Data from Momsen et al. (10) and O’Neill et al. (24) illustrate the importance of connecting learning objectives with assessments. It is relatively easy to use Bloom’s taxonomy (25) to categorize the learning objectives and assessments to determine a quantitative alignment score between the two. A critical component of triadic alignment, however, includes TLA that are at the same cognitive level as the learning objective(s) and assessments for that skill. If students are not guided on how to engage in higher-order skills or provided opportunities to practice these skills, they may perform poorly on assessments and examinations (16). Without in-class activities, students are not always able to gain higher cognitive skills (22). If higher-level thinking is a desired course objective, then it is important for students to both have opportunities to practice the specific skills inside and/or outside of class and to be assessed at the higher levels. Fully implementing course alignment by connecting learning objectives, TLA, and assessments ensures consistency within the course (19) and can improve student learning and attitudes about the course and enhance instructor confidence.

CASE STUDY

After her first year teaching General Biology I, a new faculty member reflected on ways in which she could improve her course. Exam averages were lower than she expected and the students commented that the exams were much too challenging. Discussion with other faculty members initially led the new faculty member to recognize that her expectation of the students’ ability to answer apply/analyze/evaluate (A/A/E) questions on exams was too high for an introductory course. The new faculty member had recently completed postdoctoral training in a research-intensive laboratory and was engaged in higher-order thinking on a daily basis. In contrast, the first- and second-year undergraduate students in her class were not proficient at taking information from the lecture notes and textbook and applying it to novel situations. The instructor eventually realized that the application of information was a relatively easy skill for her but seemed to be an unattainable task for the students, particularly without any modeling of the skill for the students. Too many questions at the A/A/E levels were asked on the first two exams during her first year of teaching, which was not consistent with the R/U learning objectives of the course during that year (Supplemental Fig. 1). The instructor reduced the number of A/A/E questions on exams 3 and 4 during the first year and in all exams during the second and third years of her teaching, allowing for partial alignment. Despite the changes to the later exams during the first year, students’ exam scores (Fig. 1) and attitudes about the course (Figs. 2 and 3) were still disappointing. More changes were necessary to improve students’ performance and attitudes.

FIGURE 1

The average exam scores over three successive years of a new instructor’s teaching. Data were analyzed by one-way ANOVA comparing exam scores in years 1, 2, and 3. Individual exams were then compared with one another using post-hoc Bonferoni’s t-tests. Statistical comparisons are displayed within the exam number across years. “Overall” represents the mean of all exams within a particular year. Within the exam number, bars with different superscripts are statistically different from one another (p < 0.05). N = 109, 80, and 67 for Years 1, 2, and 3, respectively.

FIGURE 2

Students’ responses to the end-of-semester evaluation statement “Exams and assignments related to course content” in three successive years. A Cochran-Mantel-Haenszel test was performed to determine whether the distribution of students’ attitude responses differed between the three years. Bars with different superscripts are statistically different (p<0.05 ) from one another.

FIGURE 3

Students’ responses to the end-of-semester evaluation statement “Learned a lot from this course” in three successive years. A Cochran-Mantel-Haenszel test was performed to determine whether the distribution of students’ attitude responses differed between the three years. Bars with different superscripts are statistically different (p < 0.05) from one another. (Data provided from the evaluation system were rounded to the nearest whole number; therefore, not all sums total 100%.)

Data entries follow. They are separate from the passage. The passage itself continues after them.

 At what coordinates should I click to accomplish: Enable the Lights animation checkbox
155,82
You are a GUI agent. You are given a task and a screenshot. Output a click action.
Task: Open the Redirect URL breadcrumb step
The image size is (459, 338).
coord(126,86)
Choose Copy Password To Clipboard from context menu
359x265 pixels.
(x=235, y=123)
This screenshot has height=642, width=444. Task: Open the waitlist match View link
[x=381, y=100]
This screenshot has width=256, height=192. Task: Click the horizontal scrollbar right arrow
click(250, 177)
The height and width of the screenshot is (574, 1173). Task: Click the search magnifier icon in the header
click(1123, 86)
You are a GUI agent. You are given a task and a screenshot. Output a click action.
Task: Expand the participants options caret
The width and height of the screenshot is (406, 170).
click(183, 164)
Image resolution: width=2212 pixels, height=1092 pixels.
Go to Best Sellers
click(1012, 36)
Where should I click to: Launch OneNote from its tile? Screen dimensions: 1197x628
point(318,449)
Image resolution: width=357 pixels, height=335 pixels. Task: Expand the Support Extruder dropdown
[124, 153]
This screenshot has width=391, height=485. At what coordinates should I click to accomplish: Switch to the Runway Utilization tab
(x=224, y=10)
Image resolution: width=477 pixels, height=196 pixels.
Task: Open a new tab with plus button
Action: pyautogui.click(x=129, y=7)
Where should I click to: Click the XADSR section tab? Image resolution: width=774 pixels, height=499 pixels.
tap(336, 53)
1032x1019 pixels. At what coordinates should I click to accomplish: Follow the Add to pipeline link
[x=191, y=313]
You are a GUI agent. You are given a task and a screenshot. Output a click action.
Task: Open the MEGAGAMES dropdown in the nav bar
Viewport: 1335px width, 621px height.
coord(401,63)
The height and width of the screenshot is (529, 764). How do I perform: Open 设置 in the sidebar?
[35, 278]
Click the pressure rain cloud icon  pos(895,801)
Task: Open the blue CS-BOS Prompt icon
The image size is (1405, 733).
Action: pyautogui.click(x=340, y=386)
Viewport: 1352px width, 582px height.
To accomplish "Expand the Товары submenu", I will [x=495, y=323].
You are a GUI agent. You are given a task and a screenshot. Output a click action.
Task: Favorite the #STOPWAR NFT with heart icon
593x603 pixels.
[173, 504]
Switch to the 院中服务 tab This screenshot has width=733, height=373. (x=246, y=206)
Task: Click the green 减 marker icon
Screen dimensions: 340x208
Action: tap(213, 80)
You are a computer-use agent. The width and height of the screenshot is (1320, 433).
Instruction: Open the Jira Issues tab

After conferring with her mentor and the Director of the Teaching and Learning Center, the new faculty member realized her course was still misaligned. Even though learning objectives and exam questions were revised to be at the same cognitive level, they were not being supported by TLA at the apply level. Students did not practice higher-level skills in class, and this may have contributed to their continued poor performance on exams. This prompted the new faculty member to reflect on how she was teaching the class. In year 1, most of her preparation time was spent constructing Powerpoint slides with the content in bulleted form. During class, the instructor predominantly lectured (> 90% of the time) by revealing the bullets and mainly reiterated the content on the slides. Real-world examples of the concepts were provided within the Powerpoint slides, but the students did not appear to form concrete linkages between the concepts and examples. Questions were infrequently asked and the students did not discuss the content with one another during class. The main emphasis was on the instructor delivering a large amount of content rather than on the depth and quality of content covered. Students did little to engage with the material during the lecture, thus representing a teacher-centered approach. The new instructor recognized that in order to improve student learning, she had to provide more activities that required students to think about the material and process information on their own.

Importantly, new TLA at the apply level were added in years 2 and 3 to achieve alignment between specific course objectives, TLA, and course assessments. These included in-class activities and exam question modeling sessions. For example, three activities included: 1) a case study to engage the students in the scientific method; 2) a demonstration of how a buffer functions; and 3) modeling mitosis and meiosis using pipe cleaners. These activities involved students working together in groups to answer specific questions related to a biological concept. Other learning opportunities that students rated positively on course evaluations were practice exam question modeling sessions. Multiple-choice questions at the apply cognitive dimension were given to students via clickers as formative ungraded assessments the week before each exam. Students answered these questions anonymously to ascertain whether they could apply their knowledge to novel situations. This helped students determine whether they knew the material one week prior to the exam and also allowed them to practice answering higher-level thinking questions. Immediately after the question was asked, the faculty member modeled the reasoning and logic for how the incorrect answer choices could be eliminated and why the correct answer was the best choice. As the semester progressed students modeled to each other which choices were incorrect and which one was the most correct choice using peer teaching. Therefore, as the course progressed, students took greater responsibility for their learning during these sessions and relied less heavily on the instructor providing the answers. Thus, a major change the new instructor made to the course in years 2 and 3 of her teaching was changing how content was covered during class time in order to get the students more actively engaged in the learning process.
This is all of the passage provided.